United We Are a Force, and Individually We are W.O.N.
Image Courtesy of Dana Margulies Cauthen
Women of Note celebrates the unique talents of women of Hampton Roads and seeks to raise awareness of issues women face in the 21st century. We are well aware of the many hats women wear throughout the day as well as throughout their lives and we would like to give women the opportunity to share their experiences juggling these with our community. By sharing our experiences, we hope to inspire others, learn from their perspectives, and foster a dialogue that creates solutions. Today we spot light Dana Margulies Cauthen.
Affiliation(s) (past and present):
I’m currently the Residential Theatrical Director at Thomas Nelson Community College. I’m on the Board of Directors at Peninsula Community Theatre, a former member of the Board of Directors at Little Theatre of Norfolk, and past President of the Hampton Roads Civic Ballet Company. I’m also an adjunct faculty member in the theatre department at Old Dominion University and a Kindergarten teacher at Williamsburg/James City County Schools.
I’ve choreographed at Virginia Wesleyan University, Old Dominion University, Christopher Newport University, Tidewater Community College – Chesapeake, Thomas NelsonCommunitttle Theatre of Norfolk, Little Theatre of Virginia Beach, Generic Theatre, and Smithfield Little Theatre. I’ve also recently directed at Thomas Nelson, Peninsula Community Theatre, and Williamsburg Players.
How long have you been (working in/participating in) your field? How did you get into it?

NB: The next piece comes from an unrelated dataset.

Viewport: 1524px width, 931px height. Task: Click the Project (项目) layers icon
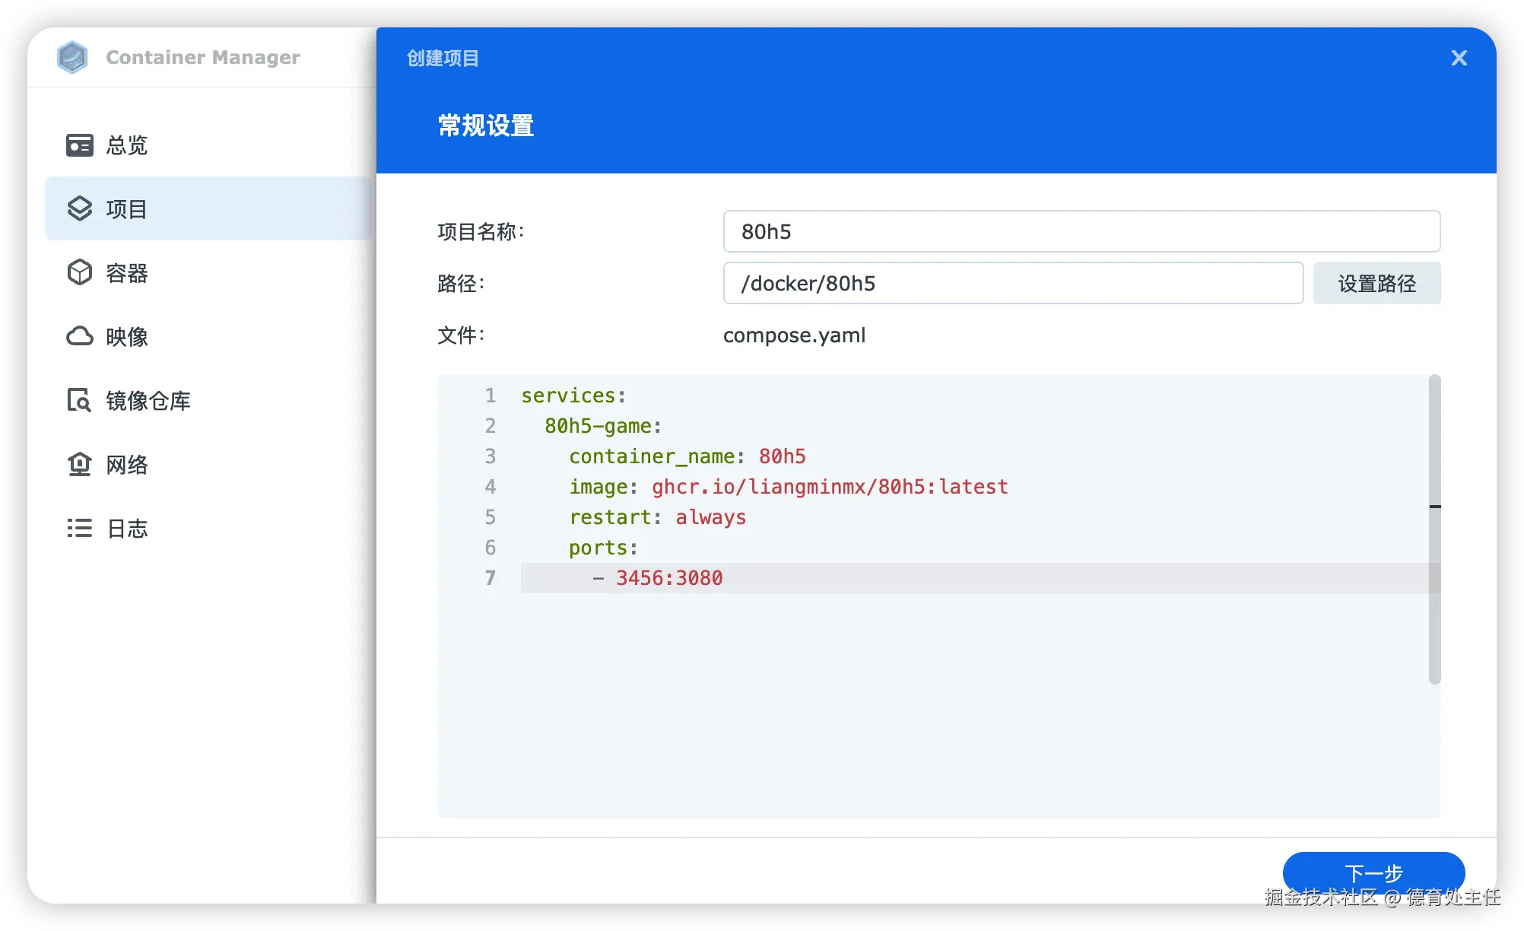79,208

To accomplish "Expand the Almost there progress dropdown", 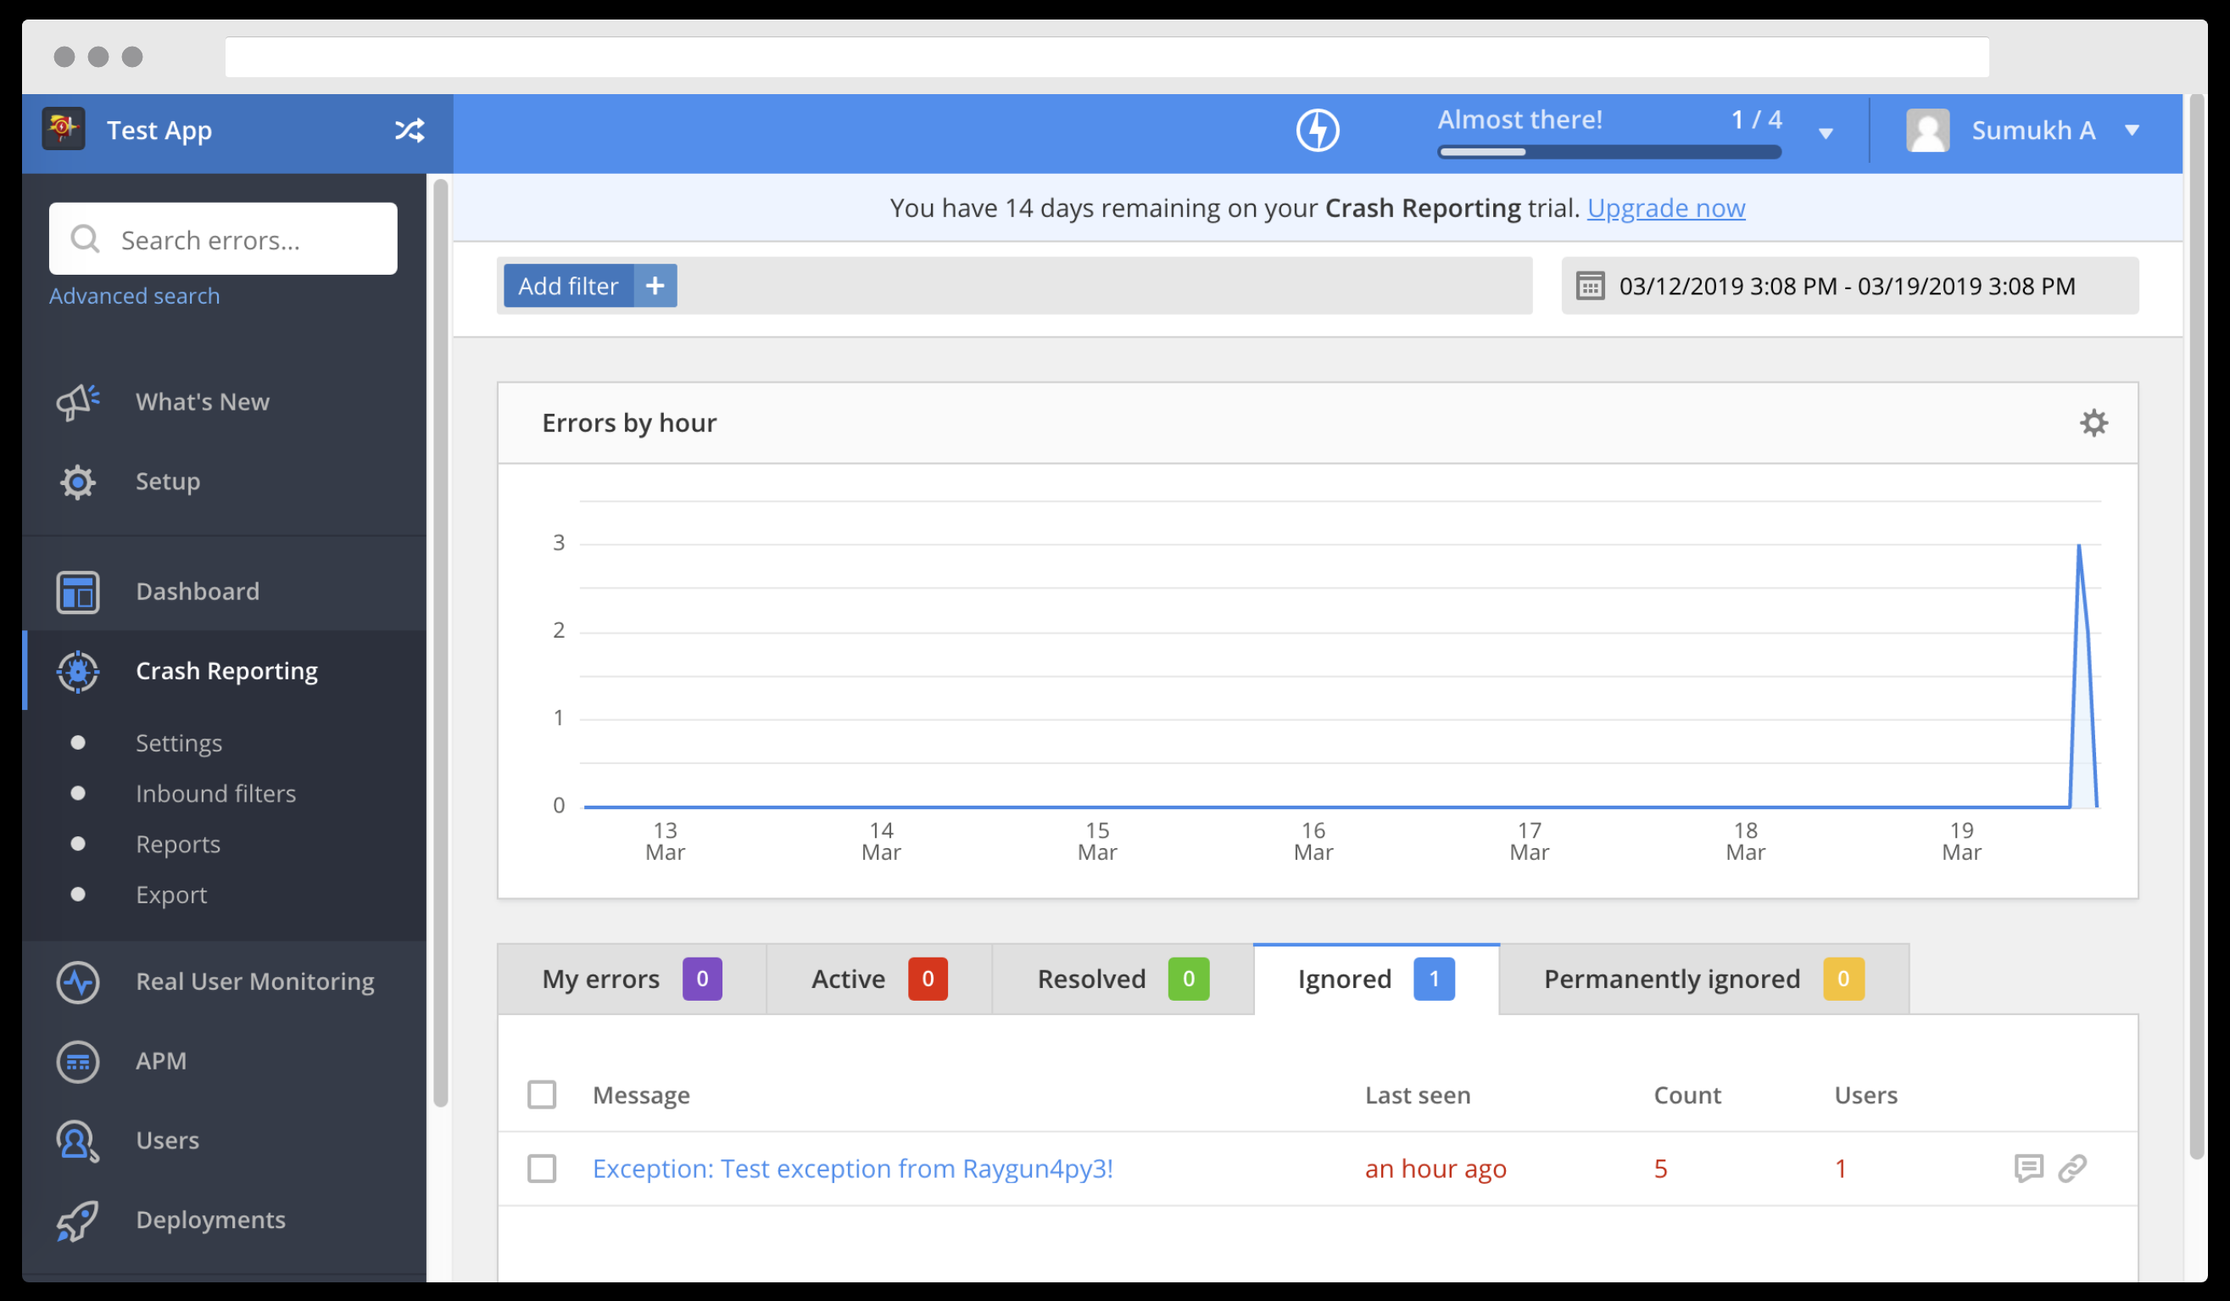I will [1826, 134].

I started dancing at the age of three and choreographing in my early 20s. I had staged for Hampton Roads Civic Ballet, but my work in musical theatre started when I played Hunyak in Chicago, the opening show at the Village Theatre when PCT purchased the building in 1994. John Raynes, who was directing the show, asked me if I thought I could choreograph a musical, and I told him I could try. I’ve been choreographing ever since and directing since about 1998.

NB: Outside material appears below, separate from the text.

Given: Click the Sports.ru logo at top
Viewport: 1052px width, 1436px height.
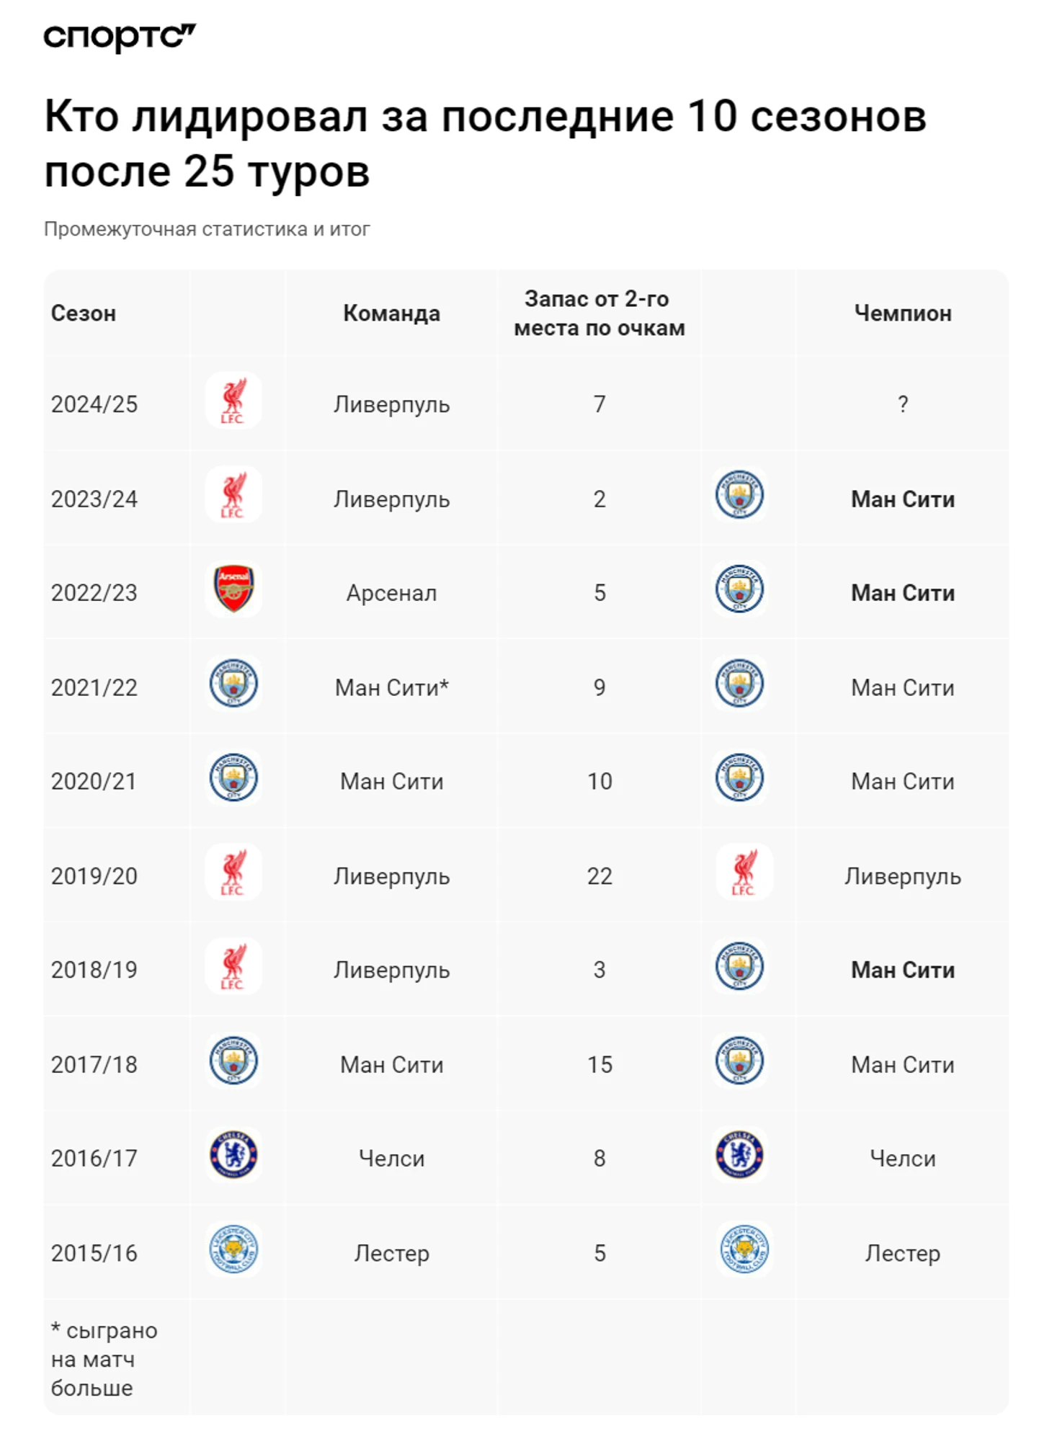Looking at the screenshot, I should [x=119, y=37].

How long have you been working/ living in in Hampton Roads?
I suppose I’m a "come here"; we moved to this area when I was a year old and my father got stationed at Langley AFB.

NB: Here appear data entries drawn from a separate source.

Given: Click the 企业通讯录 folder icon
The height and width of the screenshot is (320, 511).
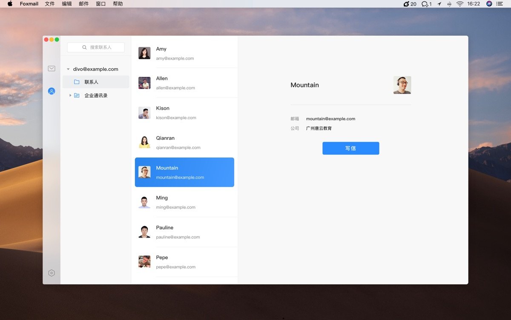Looking at the screenshot, I should click(77, 96).
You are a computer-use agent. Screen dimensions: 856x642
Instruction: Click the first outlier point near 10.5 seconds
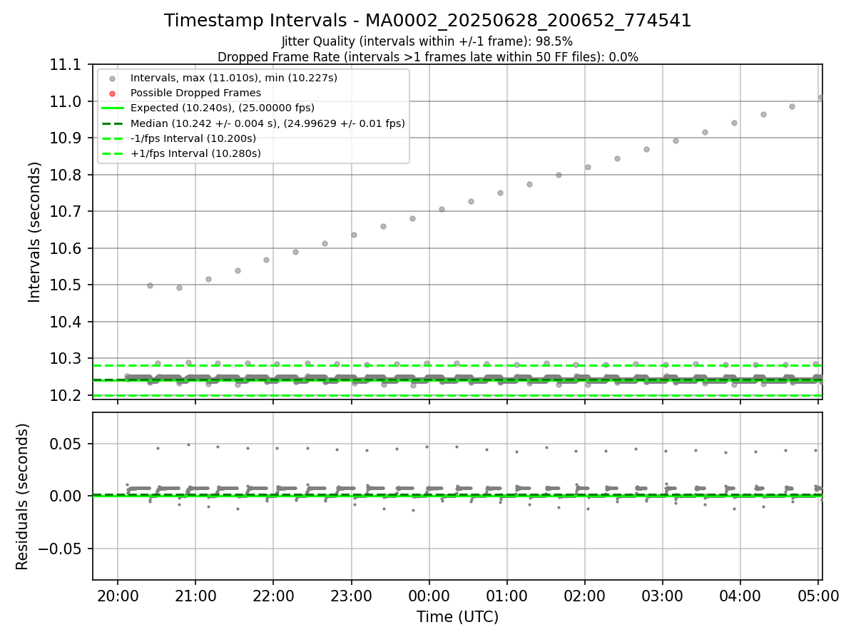click(x=150, y=285)
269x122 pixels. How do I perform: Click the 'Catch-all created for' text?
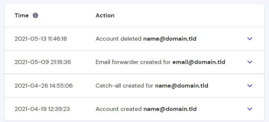click(x=124, y=86)
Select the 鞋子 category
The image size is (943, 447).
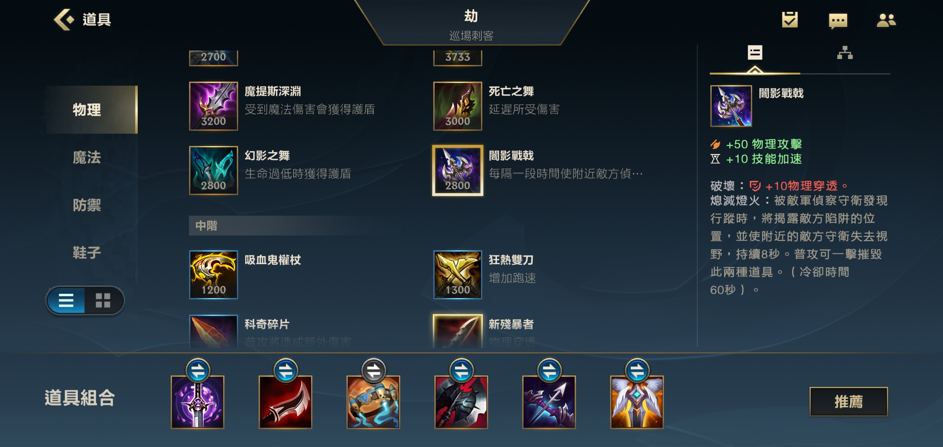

What advice would you give young women going into your field?
Find that person you can learn from. Don’t be afraid to ask if you can shadow someone whose work you admire; watch what they do and how they do it. I have had some amazing choreographers and directors that I have considered my mentors along the way, and the best feeling in the world is when one of your mentors says they like your work. Another piece of advice—don’t let anyone steamroll over you. Ever. I’m only ashamed of the times I didn’t speak up, never about the times when I did.
Does your gender influence your relationship to your work? In what way?
I work in two fields in which women are generally seen as assets, I think, so it usually comes as a shock to me when I run into gender-based discrimination or harassment. In my early 20s, I was sent to a photographer’s home to have headshots taken. About halfway through the session, he said that the pattern on my pants was distracting and asked if I would take them off. For HEADSHOTS. I told him that was out of the question, and he went on taking photographs as if nothing had happened. I did tell the person who had sent me there, and I got some sort of a, “Well, good photographers are hard to find” kind of an answer. Looking back, I wish I’d handled it differently, and I think (I hope) young women today are willing to make a bigger fuss than I did.
The older I get, the easier it has become to say, “You will not speak to me like that” or “You will not dismiss my concerns.” It’s a paradox; if someone uses a “calm down, little lady” remark to me, I absolutely see red. And if you respond angrily, you are just reinforcing the “hysterical woman” stereotype. I often find myself thinking, “Wait. Would they have said that to a man?” And I’m just not willing to let that go anymore.
Have you faced challenges in your field because of your gender or have you found your gender to be an asset? What kinds of challenges or advantages, and how have they affected your life?
I’ve been working in education since the early 90s, and things were a lot different then. I had a forward-thinking (male) administrator who asked the person in charge of salaries to create a graph broken down by gender, which we looked at during a faculty meeting. The data was ridiculously skewed, and I distinctly remember the person in charge explaining that the male employees’ salaries were higher “because they have families to support.” There was a lot of rage in the room that day, and I began to learn the right way to stand up for myself from those women. It makes me feel a little old to realize I have been working long enough to remember that this kind of bias was so acceptable, that someone was willing to say that in front of a room full of educated women who worked just as hard as our male colleagues. I’m proud to have been part of the first generation of women to stand up and say, “This is wrong. Fix it.” We still have a long way to go; the wage gap is still there in a lot of fields, and it is hard to detect unless there is transparency in reporting.
Any closing thoughts?
If you are lucky enough to get a seat at the table, really think about who you can invite in. it’s important to surround yourself with people who want to see the arts expand in the same way you do.
I think that we as a society are doing a much better job at recognizing inequities across the board now, but I think it’s important for us to share our stories with younger women and assure them that standing up for themselves is the right thing to do.